When light of wavelength \[5000\mathop {\text{A}}\limits^ \circ \] in vacuum passes through water, the wavelength and frequency, if the refractive index of water is\[\dfrac{4}{3}\], are:
$\left( {\text{A}} \right){\text{ }}3750\mathop {\text{A}}\limits^ \circ ,6{\text{x1}}{{\text{0}}^{14}}{\text{Hz}}$
$\left( {\text{B}} \right){\text{ }}4000\mathop {\text{A}}\limits^ \circ ,5{\text{x1}}{{\text{0}}^{14}}{\text{Hz}}$
$\left( {\text{C}} \right){\text{ }}5000\mathop {\text{A}}\limits^ \circ ,4{\text{x1}}{{\text{0}}^{14}}{\text{Hz}}$
$\left( {\text{D}} \right){\text{ }}3500\mathop {\text{A}}\limits^ \circ ,5{\text{x1}}{{\text{0}}^{14}}{\text{Hz}}$

Answer 1

Hint:Skew angle: It is defined as the angle between perpendicular to the alignment of the bridge and the centerline of the pier.
Refraction of light: When light travels from one medium to another medium due to the change in the density of the medium the path of the light changes.
Refractive index: It is known as the ratio of the light speed in a vacuum and the light speed in a given medium.

Laws of refraction:

First law: The incident ray, the refracted ray, and normal to the interface at the point of incidence all lie in the same plane.

Second law: This law in optical physics defines that the ratio of the sine of the angle of incidence and the sine of the angle of refraction is constant for a given pair of media.

Formula used:
${\lambda _{\text{m}}} = \dfrac{{{\lambda _0}}}{{\text{n}}}$, ${\lambda _{\text{m}}} = $ wavelength of light in a medium, ${\lambda _{\text{0}}} = $wavelength of light in vacuum, n= refractive index of the medium
Frequency $(\nu ) = \dfrac{{\text{c}}}{{{\lambda _0}}}$, here, c= velocity of the light wave.

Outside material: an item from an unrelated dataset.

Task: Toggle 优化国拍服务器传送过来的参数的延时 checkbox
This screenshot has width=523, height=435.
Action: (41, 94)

Complete step-by-step solution: Given details:
${\lambda _0} = 5000\mathop {\text{A}}\limits^ \circ = 5000{\text{x1}}{{\text{0}}^{ - 10}}\mathop {\text{A}}\limits^ \circ = 5{\text{x1}}{{\text{0}}^{ - 7}}\mathop {\text{A}}\limits^ \circ $
 Therefore, by using the equation we can write that, ${\lambda _{\text{m}}} = \dfrac{{{\lambda _0}}}{{\text{n}}}$
${\lambda _{\text{m}}} = \dfrac{{5{\text{x1}}{{\text{0}}^{ - 7}}}}{{(4/3)}}$$ = 3750\mathop {\text{A}}\limits^ \circ $
Frequency $(\nu ) = \dfrac{{\text{c}}}{{{\lambda _0}}}$
$\nu = \dfrac{{3{\text{x1}}{{\text{0}}^8}}}{{5{\text{x1}}{{\text{0}}^{ - 7}}}}{\text{Hz}}$$ = 6{\text{x1}}{{\text{0}}^{14}}{\text{Hz}}$

Hence the correct option is \[\left( A \right)\].

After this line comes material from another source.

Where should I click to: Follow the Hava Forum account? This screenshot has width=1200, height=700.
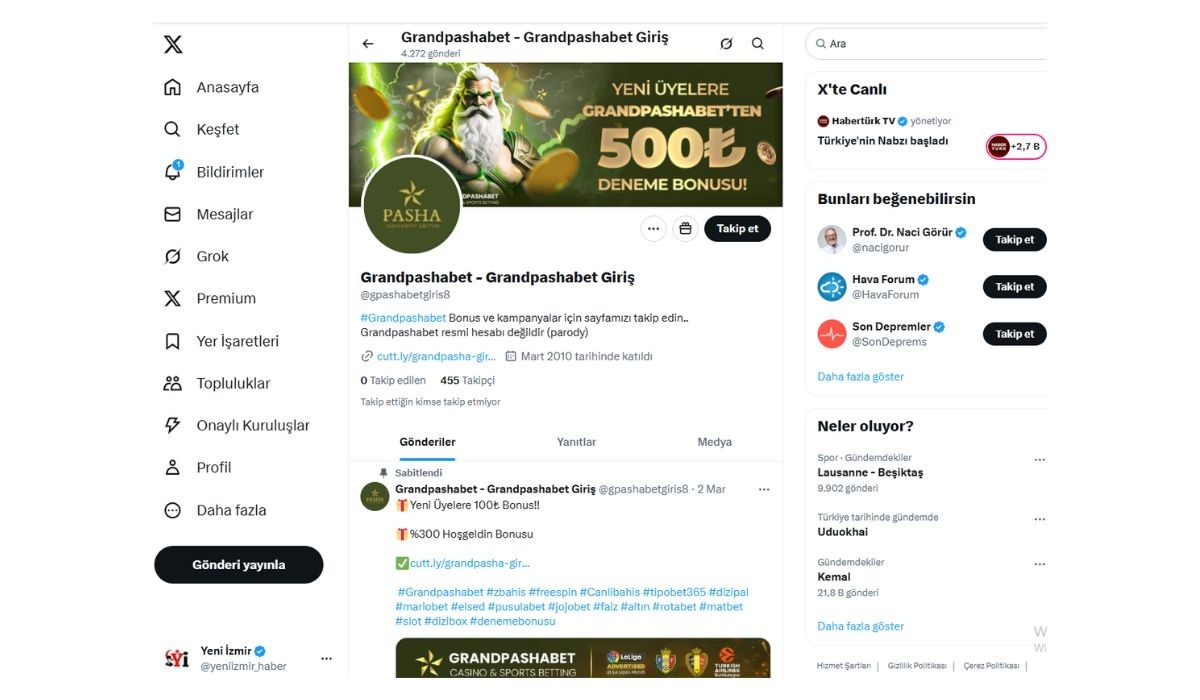1014,287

Note:When light travels from a denser medium to the rarer medium the refraction of light occurs away from the normal.
On seeing the coin placed at the bottom of the container from the skew point, due to the change in the density of the medium the coin will look like it is floating in the water.
The apparent depth of the coin will rise and the coin will be seen as it is floating on the water from the skew point.